--- EXCERPT ---

Technology also helped upgrade the ovens to help bring better-baked goods to the masses, especially in the nineteenth century.
Food was easier to preserve, too, so many people could order in meats and milk from across the country rather than relying on their backyard cows or chickens. Cans also cultivated a new innovation for baking, as meats and veg could be canned and exported from places like Australia.
New baking innovations arrived during WWI and WWII. In the US during the wars, baking thrived as people moved to the US, and rationing saw the need for increasingly crafty creations. Also, different flavors from across the world arrived, from Italian cannolis to Mexican Tres Leches.
When people couldn’t find fat or eggs during the wars, Applesauce Cake was baked into existence, which is still made today and used as an alternative to eggs and fat in vegan baking.
Enjoy the chance to bake, eat, and be merry with friends and family during this important and delicious day!
Facts About World Baking Day
Ancient Flatbreads Preceded Agriculture by Millennia
At the Natufian hunter-gatherer site of Shubayqa 1 in northeastern Jordan, archaeologists found charred bread-like crumbs made from wild cereals and tubers that date to about 14,400 years ago.
This pushes the earliest evidence of bread baking to at least 4,000 years before the domestication of cereal crops, suggesting that baking may have encouraged early cultivation rather than simply resulting from it.
Egyptian Bakers Helped Drive the First Leavened Loaves
In ancient Egypt, bakers learned to harness naturally occurring yeasts from fermented doughs and beer, producing some of the earliest leavened breads.
Tomb paintings from around 2500 BCE show large-scale bakeries using sourdough-like starters, kneading troughs, and clay ovens, illustrating that bread making was already a specialized, organized craft tied closely to both daily rations and temple offerings.

--- EXERCISE DATA ---

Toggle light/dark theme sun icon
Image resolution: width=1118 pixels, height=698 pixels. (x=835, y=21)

---
--- EXERCISE DATA ---

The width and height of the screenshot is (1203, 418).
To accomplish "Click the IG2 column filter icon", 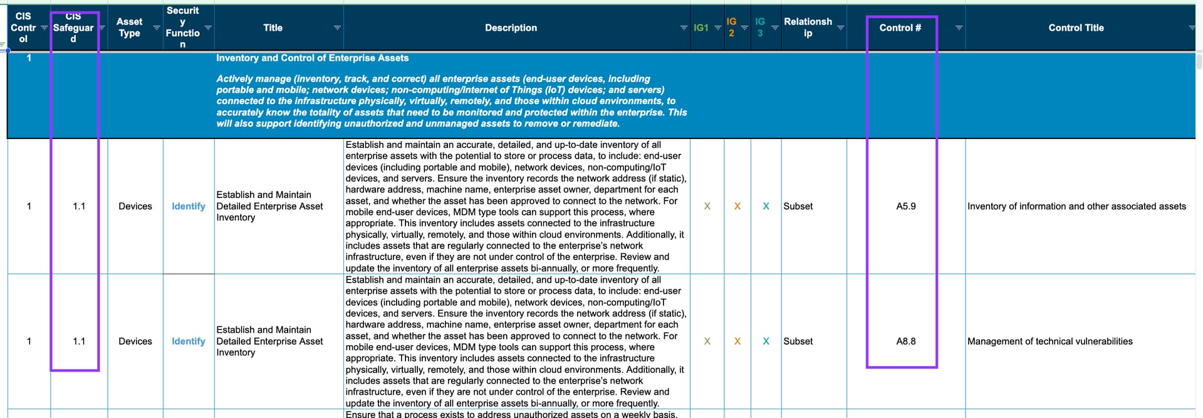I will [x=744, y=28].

---
--- EXERCISE DATA ---

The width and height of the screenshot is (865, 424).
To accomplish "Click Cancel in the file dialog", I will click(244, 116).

---

WORK REQUIRED: Set down the stretch of the baking history text from "This pushes the" through "and temple offerings.", copying it word for word.

RESPONSE TO THIS TASK:
This pushes the earliest evidence of bread baking to at least 4,000 years before the domestication of cereal crops, suggesting that baking may have encouraged early cultivation rather than simply resulting from it.
Egyptian Bakers Helped Drive the First Leavened Loaves
In ancient Egypt, bakers learned to harness naturally occurring yeasts from fermented doughs and beer, producing some of the earliest leavened breads.
Tomb paintings from around 2500 BCE show large-scale bakeries using sourdough-like starters, kneading troughs, and clay ovens, illustrating that bread making was already a specialized, organized craft tied closely to both daily rations and temple offerings.